→ **What to do**
All of the data needs to be printed again, exactly as written.

==========

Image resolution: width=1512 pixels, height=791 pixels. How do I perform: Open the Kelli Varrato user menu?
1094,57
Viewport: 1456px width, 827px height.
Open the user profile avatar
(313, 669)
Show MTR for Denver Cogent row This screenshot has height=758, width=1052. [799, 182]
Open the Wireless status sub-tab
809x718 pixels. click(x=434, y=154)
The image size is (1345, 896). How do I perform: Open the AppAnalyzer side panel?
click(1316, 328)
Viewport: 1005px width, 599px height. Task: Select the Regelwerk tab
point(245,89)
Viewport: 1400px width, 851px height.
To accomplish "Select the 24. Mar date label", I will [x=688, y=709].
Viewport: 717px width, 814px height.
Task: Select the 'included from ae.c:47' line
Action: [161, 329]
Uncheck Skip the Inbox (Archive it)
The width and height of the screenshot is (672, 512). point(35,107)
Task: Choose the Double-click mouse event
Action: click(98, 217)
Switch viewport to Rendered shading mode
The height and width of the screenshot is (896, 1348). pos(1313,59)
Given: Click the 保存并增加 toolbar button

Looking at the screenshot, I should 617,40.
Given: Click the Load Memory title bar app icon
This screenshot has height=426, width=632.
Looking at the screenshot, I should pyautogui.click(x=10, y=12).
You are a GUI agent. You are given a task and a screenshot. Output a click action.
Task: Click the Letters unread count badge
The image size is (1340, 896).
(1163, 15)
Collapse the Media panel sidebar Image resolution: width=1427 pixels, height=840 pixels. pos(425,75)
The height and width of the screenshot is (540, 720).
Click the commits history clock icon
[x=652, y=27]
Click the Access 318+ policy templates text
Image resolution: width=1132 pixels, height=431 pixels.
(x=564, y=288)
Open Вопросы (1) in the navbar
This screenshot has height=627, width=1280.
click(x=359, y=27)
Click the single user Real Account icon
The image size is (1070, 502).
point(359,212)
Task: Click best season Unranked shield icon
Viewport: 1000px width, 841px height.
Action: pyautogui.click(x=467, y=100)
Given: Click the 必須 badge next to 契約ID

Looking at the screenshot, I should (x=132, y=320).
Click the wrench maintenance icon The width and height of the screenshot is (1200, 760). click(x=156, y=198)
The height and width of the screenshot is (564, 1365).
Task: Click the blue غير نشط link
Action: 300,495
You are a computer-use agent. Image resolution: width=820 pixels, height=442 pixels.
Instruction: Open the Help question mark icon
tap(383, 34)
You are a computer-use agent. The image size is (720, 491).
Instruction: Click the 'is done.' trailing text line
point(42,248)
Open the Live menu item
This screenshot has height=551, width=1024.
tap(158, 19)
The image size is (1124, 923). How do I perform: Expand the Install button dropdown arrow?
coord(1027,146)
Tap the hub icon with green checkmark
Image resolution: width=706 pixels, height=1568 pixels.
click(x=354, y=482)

==========

→ **Written response**
Image resolution: width=1512 pixels, height=791 pixels. How do I perform: Open the Kelli Varrato user menu?
1094,57
Viewport: 1456px width, 827px height.
Open the user profile avatar
(313, 669)
Show MTR for Denver Cogent row This screenshot has height=758, width=1052. [799, 182]
Open the Wireless status sub-tab
809x718 pixels. click(x=434, y=154)
The image size is (1345, 896). How do I perform: Open the AppAnalyzer side panel?
click(1316, 328)
Viewport: 1005px width, 599px height. Task: Select the Regelwerk tab
point(245,89)
Viewport: 1400px width, 851px height.
To accomplish "Select the 24. Mar date label", I will [x=688, y=709].
Viewport: 717px width, 814px height.
Task: Select the 'included from ae.c:47' line
Action: [161, 329]
Uncheck Skip the Inbox (Archive it)
The width and height of the screenshot is (672, 512). point(35,107)
Task: Choose the Double-click mouse event
Action: click(98, 217)
Switch viewport to Rendered shading mode
The height and width of the screenshot is (896, 1348). pos(1313,59)
Given: Click the 保存并增加 toolbar button

Looking at the screenshot, I should 617,40.
Given: Click the Load Memory title bar app icon
This screenshot has height=426, width=632.
Looking at the screenshot, I should pyautogui.click(x=10, y=12).
You are a GUI agent. You are given a task and a screenshot. Output a click action.
Task: Click the Letters unread count badge
The image size is (1340, 896).
(1163, 15)
Collapse the Media panel sidebar Image resolution: width=1427 pixels, height=840 pixels. pos(425,75)
The height and width of the screenshot is (540, 720).
Click the commits history clock icon
[x=652, y=27]
Click the Access 318+ policy templates text
Image resolution: width=1132 pixels, height=431 pixels.
(x=564, y=288)
Open Вопросы (1) in the navbar
This screenshot has height=627, width=1280.
click(x=359, y=27)
Click the single user Real Account icon
The image size is (1070, 502).
point(359,212)
Task: Click best season Unranked shield icon
Viewport: 1000px width, 841px height.
Action: pyautogui.click(x=467, y=100)
Given: Click the 必須 badge next to 契約ID

Looking at the screenshot, I should (x=132, y=320).
Click the wrench maintenance icon The width and height of the screenshot is (1200, 760). click(x=156, y=198)
The height and width of the screenshot is (564, 1365).
Task: Click the blue غير نشط link
Action: 300,495
You are a computer-use agent. Image resolution: width=820 pixels, height=442 pixels.
Instruction: Open the Help question mark icon
tap(383, 34)
You are a computer-use agent. The image size is (720, 491).
Instruction: Click the 'is done.' trailing text line
point(42,248)
Open the Live menu item
This screenshot has height=551, width=1024.
tap(158, 19)
The image size is (1124, 923). How do I perform: Expand the Install button dropdown arrow?
coord(1027,146)
Tap the hub icon with green checkmark
Image resolution: width=706 pixels, height=1568 pixels.
click(x=354, y=482)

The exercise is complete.